Bertrand Russell, Science et Religion (1935), trad. P.-R. Mantoux, Éd. Gallimard, coll. « Folio Essais », 1990, pp. 98-100.


 

  "Dans la première moitié du XIXe siècle, une nouvelle attitude se fit jour. Le terme de « science » fut de plus en plus restreint aux disciplines physiques et biologiques qui commencèrent au même moment à prétendre à une rigueur et à une certitude particulière qui les distingueraient de toutes les autres. Leur succès fut tel qu'elles en vinrent bientôt à exercer une extraordinaire fascination sur ceux qui travaillaient dans d'autres domaines ; ils se mirent rapidement à imiter leur enseignement et leur vocabulaire. Ainsi débuta la tyrannie que les méthodes et les techniques de la science au sens étroit du terme n'ont jamais cessé d'exercer sur les autres disciplines. Celles-ci se soucièrent de plus en plus de revendiquer leur égalité de statut en montrant qu'elles adoptaient les mêmes méthodes que leurs sœurs dont la réussite était si brillante, au lieu d'adapter davantage leurs méthodes à leurs problèmes. Cette ambition d'imiter la Science dans ses méthodes plus que dans son esprit allait, pendant quelque cent vingt ans, dominer l'étude de l'homme, mais elle a dans le même temps à peine contribué à la connaissance des phénomènes sociaux."

 

Friedrich von Hayek, Scientisme et sciences sociales, 1952, trad. Raymond Barre, Plon, 1953, chapitre 1er.

 


 

 

  " « Quand on veut étudier les hommes, il faut regarder près de soi ; mais pour étudier l'homme, il faut apprendre à porter sa vue au loin ; il faut d'abord observer les différences pour découvrir les propriétés »(Rousseau, Essai sur l'origine des langues, chap. VIII).
 
 
 
  Cette règle de méthode que Rousseau fixe à l'ethnologie dont elle marque l'avènement, permet aussi de surmonter ce qu'à première vue, on prendrait pour un double paradoxe. Que Rousseau ait pu, simultanément, préconiser l'étude des hommes les plus lointains, mais qu'il se soit surtout abandonné à celle de cet homme particulier qui semble le plus proche, c'est-à-dire lui-même ; et que, dans toute son oeuvre, la volonté systématique d'identification à l'autre aille de pair avec un refus obstiné d'identification à soi.

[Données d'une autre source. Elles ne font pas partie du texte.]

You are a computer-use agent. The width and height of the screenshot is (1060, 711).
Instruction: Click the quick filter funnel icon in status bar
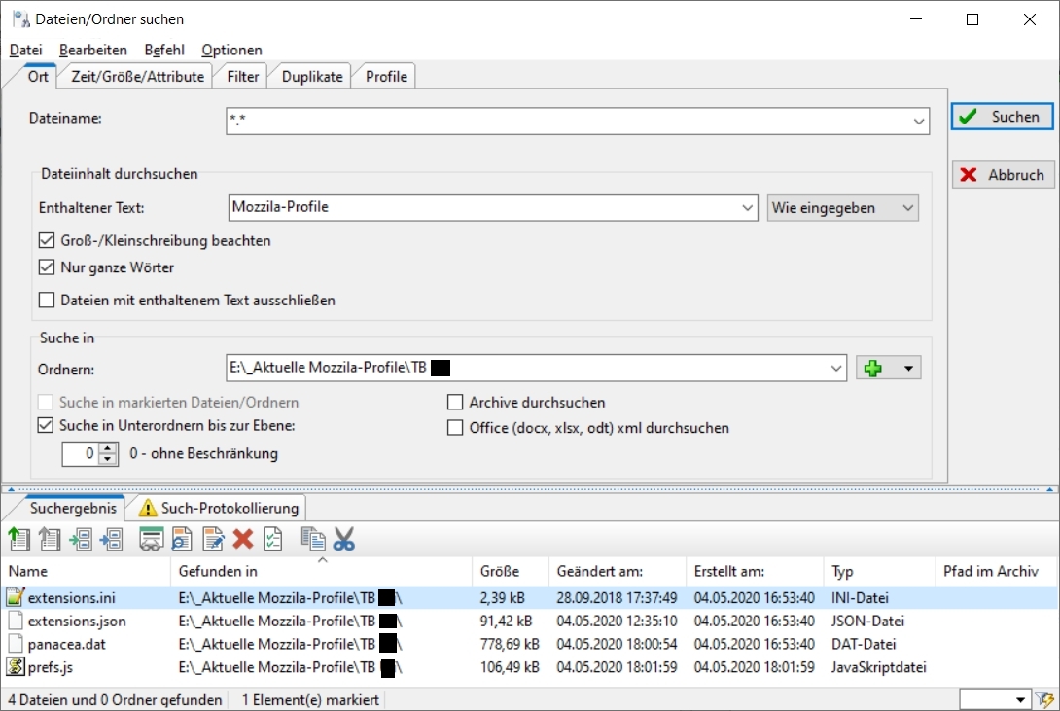[1045, 699]
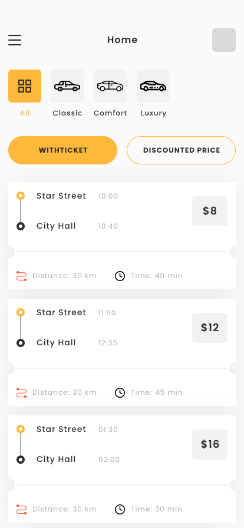Switch to the WITHTICKET tab

tap(62, 150)
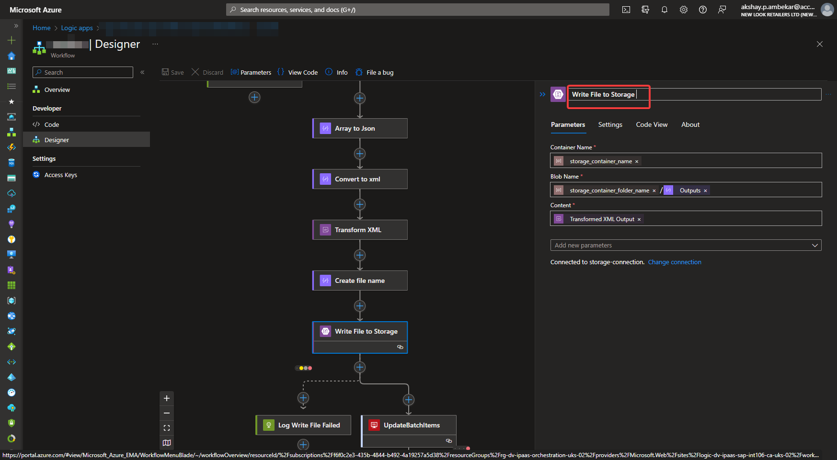Click the Change connection link
This screenshot has height=460, width=837.
675,262
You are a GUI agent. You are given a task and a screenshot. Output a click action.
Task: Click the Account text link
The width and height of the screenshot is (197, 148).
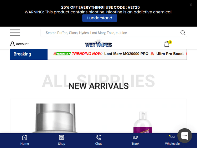22,44
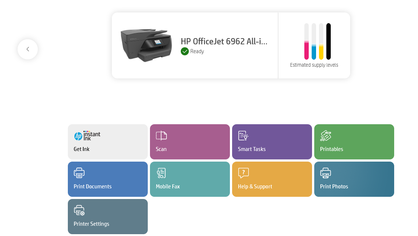Viewport: 418px width, 236px height.
Task: Select the Mobile Fax icon
Action: 161,173
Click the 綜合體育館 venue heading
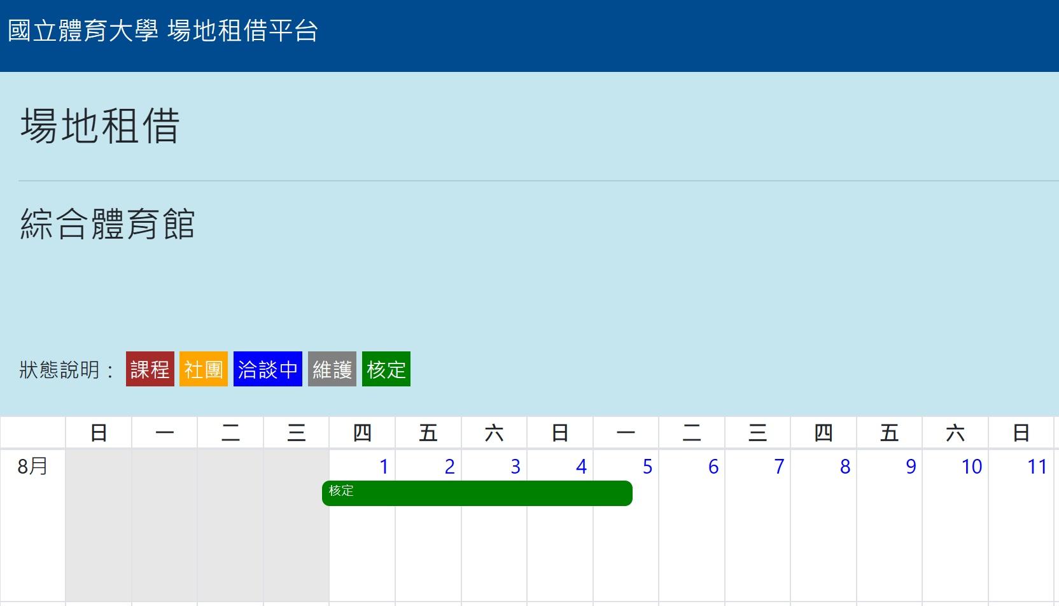This screenshot has width=1059, height=606. (x=108, y=224)
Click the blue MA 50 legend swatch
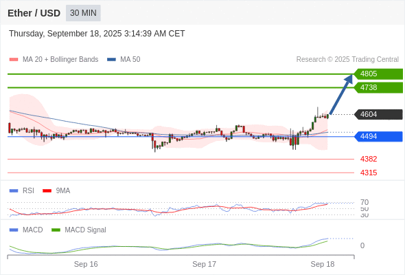 tap(111, 60)
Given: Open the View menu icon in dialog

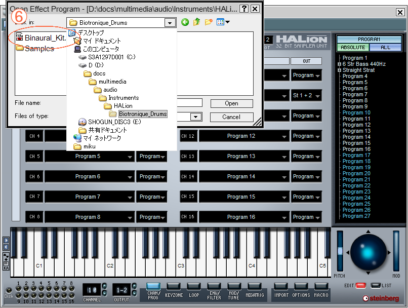Looking at the screenshot, I should point(223,22).
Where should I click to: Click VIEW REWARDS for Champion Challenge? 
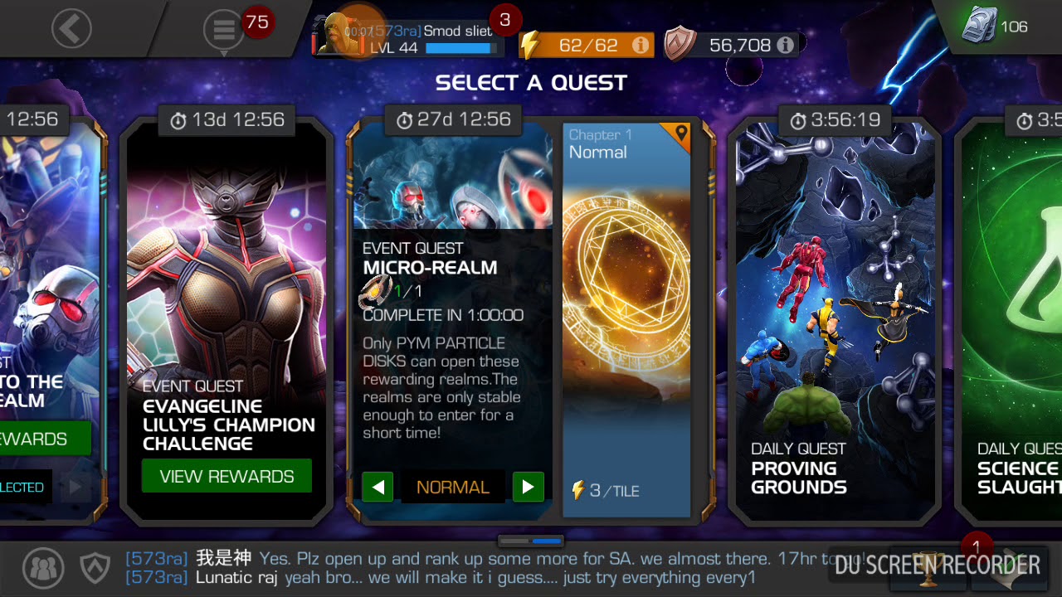tap(227, 476)

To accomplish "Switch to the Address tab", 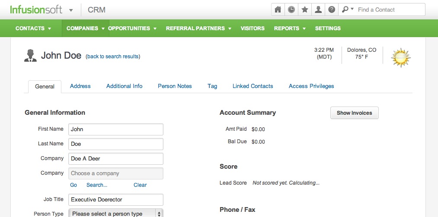I will pos(80,86).
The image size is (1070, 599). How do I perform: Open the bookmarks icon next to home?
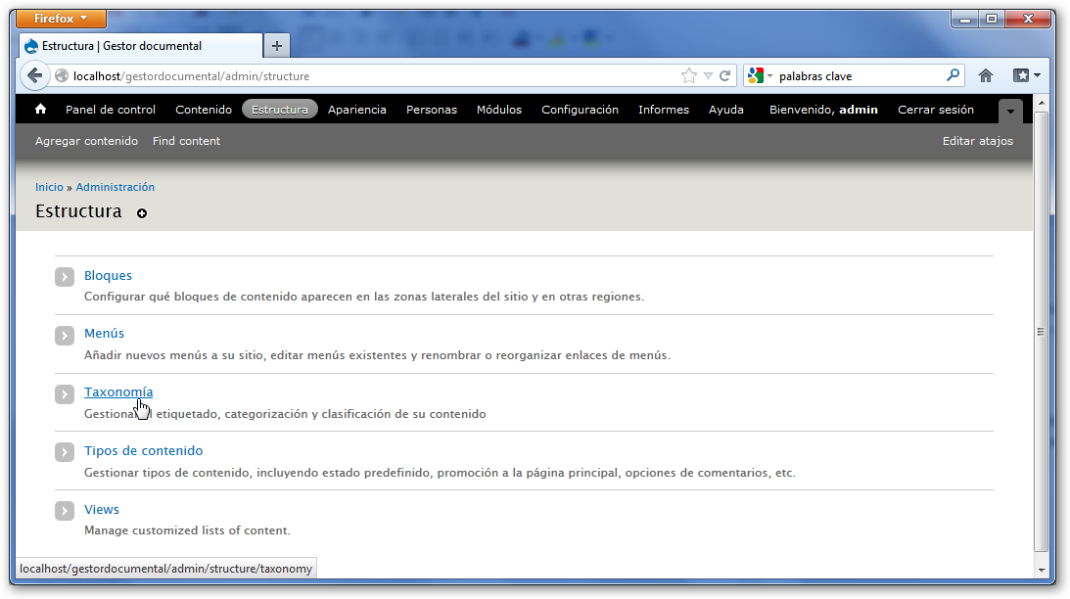pyautogui.click(x=1021, y=75)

Car ces deux contradictions apparentes, qui se résolvent en une seule et réciproque implication, toute carrière d'ethnologue doit, un moment ou l'autre, les surmonter. [...]
Chaque fois qu'il est sur le terrain, l'ethnologue se voit livré à un monde où tout lui est étranger, souvent hostile. Il n'a que ce moi, dont il dispose encore, pour lui permettre de survivre et de faire sa recherche; mais un moi physiquement et moralement meurtri par la fatigue, la faim, l'inconfort, le heurt des habitudes acquises, le surgissement des préjugés dont il n'avait pas le soupçon; et qui se découvre lui-même, dans cette conjoncture étrange, perclus et estropié par tous les cahots d'une histoire personnelle responsable au départ de sa vocation, mais qui, de plus, affectera désormais son cours. Dans l'expérience ethnographique, par conséquent, l'observateur se saisit comme son propre instrument d'observation... Chaque carrière ethnographique trouve son principe dans des « confessions », écrites ou inavouées. [...]
  Car, pour parvenir à s'accepter dans les autres, but que l'ethnologue assigne à la connaissance de l'homme, il faut d'abord se refuser en soi. C'est à Rousseau qu'on doit la découverte de ce principe, le seul sur lequel peuvent se fonder les sciences humaines, mais qui devait rester inaccessible et incompréhensible, tant que régnait une philosophie qui, prenant son point de départ dans le Cogito, était la prisonnière des prétendues évidences du moi, et ne pouvait aspirer à fonder une physique qu'en renonçant à fonder une sociologie, et même une biologie : Descartes croit passer directement de l'intériorité d'un homme à l'extériorité du monde, sans voir qu'entre ces deux extrêmes se placent des sociétés, des civilisations, c'est-à-dire des mondes d'hommes."
 
Claude Lévi-Strauss, « Jean-Jacques Rousseau fondateur des sciences de l'homme », Anthropologie structurale, t. II, Éd. Plon, 1973, pp. 46-48.